Hello everyone and welcome to the first discussion on the read-a-long of My Hundred Lovers! Hopefully you all have read pages 1-88 but don’t worry if you haven’t, there’s no pressure! Read at your own pace and come and join us whenever you are up to speed. Just be aware that if you have not completed the first part of the read-a-long that this post and the comments will contain
Right, now that we’ve got that out of the way….
Firstly how is everyone enjoying the book? I know that when I put my hand up to host this, I was told that it was “brutally honest” and I have to say, they weren’t kidding! It’s probably one of the frankest stories I’ve ever read, the blunt but still sensuous style painting a meandering picture of our protagonist’s life from 0-50 years. Are you enjoying all of the “hundred lovers?” Is there anything in there that has made you uncomfortable? Don’t be afraid to ‘fess up, that’s what we’re all here for.
Our narrator, Deborah, is a woman who seems to have spent her life in pursuit of pleasure and happiness. We learn about her childhood through her short memories – a distant mother, disappointed in Deborah’s looks, jealous and angry at her husband, often resentful of her children, not wanting them. Good in theory, but not necessarily in practice, is how Deborah’s mother seems to find her experience with motherhood. She retreats with alcohol and at one stage in the book, holds a knife to Deborah’s throat. On the other hand, we have her father, painted as someone who shouldn’t have been good looking, but was. A womaniser, he was apparently with another woman while Deborah’s mother June was giving birth to her and Deborah bears witness to his infidelities when she is around 12 years old, also helping him hide them.
- How do you feel about Deborah? Do you like her? Can you relate to her? Did you feel sympathy for her? If so, why and if not, why?
- Do you think that her upbringing and her parents’ fractured relationship sent Deborah on a path of looking for acceptance and love, often in the most unlikely and unfortunate places?
- Does she use sex as a way to find or feel love?
Of course this book isn’t just about sex… Deborah chronicles animals that have been special to her, people in her life such as her Nana Elsie, her car Claudette and also food. The chapter entitled Cheese-Chocolate-Croissants is one of my favourites in the whole novel – rich with description, ripe with imagery. I wanted to eat everything that was mentioned, so vivid and real was the writing. Did any of the chapters stand out like that for you?
I’ve lifted a couple of quotes that resonated with me that I think might also be good in terms of a discussion:
Romance between the average couple dies two year, six months and twenty-five days into marriage (p1)

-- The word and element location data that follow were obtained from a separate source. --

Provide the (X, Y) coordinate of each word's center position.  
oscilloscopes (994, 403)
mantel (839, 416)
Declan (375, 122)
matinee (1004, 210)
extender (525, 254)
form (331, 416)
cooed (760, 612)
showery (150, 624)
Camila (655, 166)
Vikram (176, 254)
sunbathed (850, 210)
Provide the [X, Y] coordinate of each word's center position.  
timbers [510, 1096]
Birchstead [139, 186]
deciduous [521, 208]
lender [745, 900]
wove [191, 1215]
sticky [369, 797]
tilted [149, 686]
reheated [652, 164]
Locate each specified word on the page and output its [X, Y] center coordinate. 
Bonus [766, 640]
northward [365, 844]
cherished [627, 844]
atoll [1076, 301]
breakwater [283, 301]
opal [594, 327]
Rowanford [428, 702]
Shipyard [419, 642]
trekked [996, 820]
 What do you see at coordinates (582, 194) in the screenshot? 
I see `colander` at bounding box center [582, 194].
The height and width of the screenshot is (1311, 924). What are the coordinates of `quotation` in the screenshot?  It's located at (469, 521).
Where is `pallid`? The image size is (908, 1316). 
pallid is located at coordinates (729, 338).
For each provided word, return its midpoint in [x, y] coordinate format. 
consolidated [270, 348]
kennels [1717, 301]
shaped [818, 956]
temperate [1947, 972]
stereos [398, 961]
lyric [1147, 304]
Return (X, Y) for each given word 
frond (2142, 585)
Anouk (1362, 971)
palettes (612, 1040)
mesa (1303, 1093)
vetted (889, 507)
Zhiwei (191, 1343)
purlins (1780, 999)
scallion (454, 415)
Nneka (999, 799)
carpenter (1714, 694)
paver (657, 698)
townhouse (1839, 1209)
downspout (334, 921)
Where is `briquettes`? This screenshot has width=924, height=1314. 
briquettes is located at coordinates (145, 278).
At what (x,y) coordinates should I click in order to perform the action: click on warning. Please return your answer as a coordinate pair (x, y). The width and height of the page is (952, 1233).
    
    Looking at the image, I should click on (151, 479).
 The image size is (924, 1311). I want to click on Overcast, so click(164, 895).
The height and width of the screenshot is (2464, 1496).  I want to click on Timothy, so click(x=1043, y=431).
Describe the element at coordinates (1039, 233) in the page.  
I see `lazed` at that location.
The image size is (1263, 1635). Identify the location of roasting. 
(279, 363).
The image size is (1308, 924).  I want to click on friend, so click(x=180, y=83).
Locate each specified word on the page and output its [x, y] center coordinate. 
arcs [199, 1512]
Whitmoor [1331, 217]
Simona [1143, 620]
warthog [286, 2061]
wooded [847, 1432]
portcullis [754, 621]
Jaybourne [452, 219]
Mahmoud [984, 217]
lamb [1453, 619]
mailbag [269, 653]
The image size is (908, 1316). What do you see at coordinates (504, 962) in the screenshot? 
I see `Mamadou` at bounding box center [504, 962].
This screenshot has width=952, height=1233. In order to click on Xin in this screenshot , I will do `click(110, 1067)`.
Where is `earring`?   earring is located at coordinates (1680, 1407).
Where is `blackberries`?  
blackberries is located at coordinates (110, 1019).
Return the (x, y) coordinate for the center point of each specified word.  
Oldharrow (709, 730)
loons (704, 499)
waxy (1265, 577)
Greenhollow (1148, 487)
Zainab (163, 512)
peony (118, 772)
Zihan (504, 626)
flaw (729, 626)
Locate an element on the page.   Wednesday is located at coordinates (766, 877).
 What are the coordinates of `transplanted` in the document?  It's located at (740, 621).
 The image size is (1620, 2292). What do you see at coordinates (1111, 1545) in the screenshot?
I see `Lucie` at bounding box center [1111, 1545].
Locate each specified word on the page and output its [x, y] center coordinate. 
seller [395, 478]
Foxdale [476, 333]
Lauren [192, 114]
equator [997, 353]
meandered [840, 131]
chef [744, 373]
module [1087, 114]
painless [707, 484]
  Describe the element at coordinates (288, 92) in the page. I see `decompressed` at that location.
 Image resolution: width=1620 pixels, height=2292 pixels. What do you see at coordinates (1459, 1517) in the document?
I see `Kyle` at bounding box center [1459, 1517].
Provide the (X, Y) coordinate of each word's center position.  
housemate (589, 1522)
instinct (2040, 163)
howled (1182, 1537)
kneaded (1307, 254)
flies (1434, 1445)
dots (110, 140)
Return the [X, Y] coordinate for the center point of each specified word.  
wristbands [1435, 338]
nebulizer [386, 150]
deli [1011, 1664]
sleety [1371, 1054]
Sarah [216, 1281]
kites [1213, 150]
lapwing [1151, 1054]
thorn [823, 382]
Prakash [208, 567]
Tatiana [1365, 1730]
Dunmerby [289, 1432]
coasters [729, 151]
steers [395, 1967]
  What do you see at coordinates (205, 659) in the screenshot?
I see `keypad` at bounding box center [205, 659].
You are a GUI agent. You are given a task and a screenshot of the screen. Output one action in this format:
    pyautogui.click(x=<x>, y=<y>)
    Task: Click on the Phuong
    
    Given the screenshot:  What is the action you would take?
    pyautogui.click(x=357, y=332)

This is the opening line of the novel. I found this interesting because it’s such a short amount of time! I’ve only been married about 17 months, so it would sort of depress me if my marriage was to die in another 12 months! Do you think this opening quote is significant in how Deborah feels about marriage, from her experiences with it?
When the knife was at my throat I left my body. That is to day, some part of me detached itself from my own skin. You mightsuppose that at the moment I left my body, I began my long quest to reunite myself with it (p12)
The first boys fingers to touch that secret pulse are her brother’s (p19).
Her father never tries to seduce the girl in a literal sense but he seduces her into a world of sexually incontinent, feckless men, so that for many years the only men she finds attractive will betray her (p44).
In the months leading up to my fiftieth birthday I observed the first tentative signs of life’s waning. The blood which had flowed from me month after month for almost forty years began to flow fitfully. At the same time the face I had worn all my adult life began to change into the face of someone else. I was forced to understand that there was a direct link between the body’s hormonal succulence and the succulence of youth (p5).
Okay now I’d like to turn it over to you guys to come and voice your opinions! Please feel free to bring up any topic, issue, etc from the novels, whether I’ve mentioned it or not. There’s nothing that is taboo (as you’ve probably guessed from the novel itself!). I hope everyone is enjoying taking part and that the discussion only enhances your reading experience of this book.